Don't let another generation of players fail to understand the meaning of a Georgia-Clemson rivalry. Don't make the fans wait until the NCAA augments the schedule again to renew old flames.
Clemson and Georgia should play each other every year. Not just that, they should play each other on opening day every year.
The last time these tightknit neighbors met in a season opener in 1982, they were the two most recent NCAA champions. Georgia won and was so inspired it went on to win its very last SEC title. Clemson was so angered by its only loss that it just had to win the ACC title to feel better about itself.
That game had meaning. Saturday night's game had meaning - certainly more meaning than last year's openers for the two schools against Arkansas State and Central Florida.
The only people who want to open seasons against So-and-so States and Mid-major Directional Universities are coaches.
We'd rather see real games against real teams with real consequences. All Georgia fans got out of last year's Arkansas State kickoff was the realization that the Bulldogs could beat a bad team in a glorified preseason game.
Leave the preseason to the NFL. This is the South. Let's play real ball.

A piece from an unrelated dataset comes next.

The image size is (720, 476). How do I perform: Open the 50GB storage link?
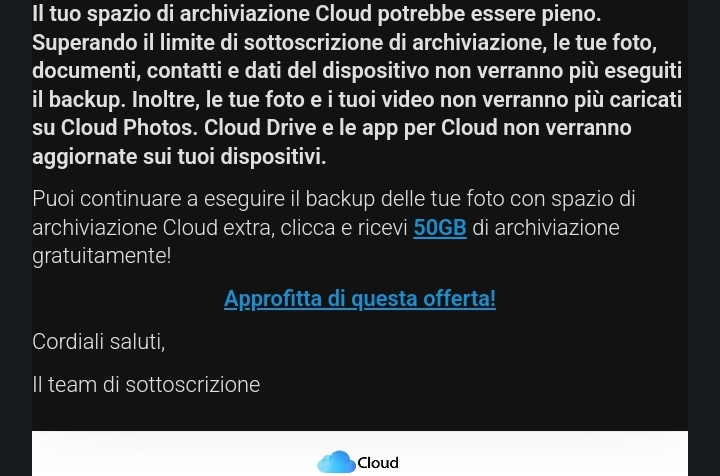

Even Georgia coach Mark Richt admits facing Clemson is frightfully more entertaining than hosting a patsy.
"There's a big difference this year and last year in just the opponent," Richt said this week. "When you looked at tape of Arkansas State last year and looked at us, you felt like we had a pretty good shot of winning if we don't blow it. This year we're playing a team that has played in an awful lot of big games and recruits the same players you recruit."
Athletic directors will give you all sorts of viable reasons for why powerhouse schools such as Georgia and Clemson can't afford to add each other to an already crowded schedule.
Big schools must have six home games to satisfy the finances and the fans. Georgia plays Florida in Jacksonville, Fla., every year, meaning only three conference games are at Sanford Stadium.
Solution: move Georgia-Florida to the home-and-home rotation. Sure it might cost a little revenue generated by the so-called World's Largest Outdoor Cocktail Party, but the return of competitive balance in the series would be worth the cost. And Florida can add Miami to its permanent opponent roster and everybody leaves happy.
"I understand the six home games and the financial considerations," said former Georgia quarterback Buck Belue. "But when you start playing football in 1897, you should just play football. Some things should not be about the money."